As found among correctly diagnosed patients suffering from dopa-responsive dystonia, a treatment of low-dose levodopa has proven to dramatically improve symptoms.  With regular use, levodopa therapy has demonstrated a sustained pattern of relief from symptoms. Although levodopa therapy offers patients an avenue of relief from symptoms, due to common misdiagnosis of patients (specifically adult-onset patients) with dopamine-responsive dystonia, many have been left without successful treatment (Gordon, 2007).  Moreover, with the presentation of dopamine-responsive dystonia symptoms being a result of a genetic mutation, prevention of this painful condition cannot currently be made possible.

One of the more recent methods of treatment being utilized by dopamine-responsive dystonia sufferers is the use of botulinum toxin injections (aka. Botox) (Kojovic, et al., 2011). According to Kojovic (2011), “Botulinum toxin injections ameliorate dystonic symptoms by blocking the neuromuscular junction and weakening dystonic contractions”. By injecting Botox into specific muscles, contractions and abnormal postures are shown to improve when repeated on a quarterly basis.

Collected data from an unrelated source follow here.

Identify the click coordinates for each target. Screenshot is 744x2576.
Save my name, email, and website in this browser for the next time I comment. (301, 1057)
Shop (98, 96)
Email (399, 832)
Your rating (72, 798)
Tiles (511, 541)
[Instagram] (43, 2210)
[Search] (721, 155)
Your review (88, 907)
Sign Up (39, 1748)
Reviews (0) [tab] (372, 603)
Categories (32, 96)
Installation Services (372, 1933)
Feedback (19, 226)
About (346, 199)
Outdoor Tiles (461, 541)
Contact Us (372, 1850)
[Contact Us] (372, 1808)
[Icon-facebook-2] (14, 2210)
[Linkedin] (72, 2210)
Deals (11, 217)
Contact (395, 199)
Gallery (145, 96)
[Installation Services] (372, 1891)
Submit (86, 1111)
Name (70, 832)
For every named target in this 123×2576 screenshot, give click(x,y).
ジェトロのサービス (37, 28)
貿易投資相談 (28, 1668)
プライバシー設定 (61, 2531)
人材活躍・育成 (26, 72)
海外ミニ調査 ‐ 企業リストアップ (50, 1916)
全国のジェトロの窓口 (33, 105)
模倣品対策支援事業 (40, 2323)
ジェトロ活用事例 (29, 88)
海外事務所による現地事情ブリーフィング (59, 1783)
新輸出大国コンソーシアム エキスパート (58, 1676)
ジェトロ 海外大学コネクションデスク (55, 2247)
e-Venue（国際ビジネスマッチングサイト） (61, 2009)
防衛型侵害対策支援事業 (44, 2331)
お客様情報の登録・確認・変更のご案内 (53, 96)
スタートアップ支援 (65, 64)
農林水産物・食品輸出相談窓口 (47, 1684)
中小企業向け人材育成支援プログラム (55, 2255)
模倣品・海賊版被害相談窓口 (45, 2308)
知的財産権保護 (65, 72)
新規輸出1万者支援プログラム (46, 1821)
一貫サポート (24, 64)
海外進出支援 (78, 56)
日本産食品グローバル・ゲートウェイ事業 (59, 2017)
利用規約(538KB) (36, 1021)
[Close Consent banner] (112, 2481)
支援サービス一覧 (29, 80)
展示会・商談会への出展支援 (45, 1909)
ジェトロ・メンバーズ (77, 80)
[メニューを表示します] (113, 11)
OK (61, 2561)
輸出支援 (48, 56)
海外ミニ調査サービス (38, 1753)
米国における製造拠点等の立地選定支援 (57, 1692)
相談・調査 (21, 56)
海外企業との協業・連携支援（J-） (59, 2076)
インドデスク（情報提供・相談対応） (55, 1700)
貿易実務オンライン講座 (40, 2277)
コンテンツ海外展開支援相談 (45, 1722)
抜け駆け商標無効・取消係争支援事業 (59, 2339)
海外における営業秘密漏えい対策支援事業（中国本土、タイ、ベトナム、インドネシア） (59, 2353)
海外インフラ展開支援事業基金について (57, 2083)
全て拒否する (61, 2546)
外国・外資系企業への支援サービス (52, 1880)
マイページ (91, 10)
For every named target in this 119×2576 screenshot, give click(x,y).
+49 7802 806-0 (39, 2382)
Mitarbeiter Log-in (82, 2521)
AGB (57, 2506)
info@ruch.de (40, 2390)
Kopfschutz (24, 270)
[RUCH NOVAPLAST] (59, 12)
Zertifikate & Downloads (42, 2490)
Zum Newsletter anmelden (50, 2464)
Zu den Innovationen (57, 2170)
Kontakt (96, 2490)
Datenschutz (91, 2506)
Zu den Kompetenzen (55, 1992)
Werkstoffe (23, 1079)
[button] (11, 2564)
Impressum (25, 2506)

In addition to these other forms of treatment, physical therapy, speech therapy, specific stretching techniques, and getting massages to relieve muscle pain, have also proven to be helpful. As a last resort, after first trying these other alternatives, surgery is an option for patients suffering severe symptoms. Deep brain stimulation surgery has become increasingly popular during recent years for qualifying dopamine-responsive dystonia candidates. According to Mayo Clinic (2019), “Electrodes are surgically implanted into a specific part of your brain and connected to a generator implanted in your chest. The generator sends electrical pulses to your brain that might help to control your muscle contractions. The settings on the generator can be adjusted to treat your specific condition”.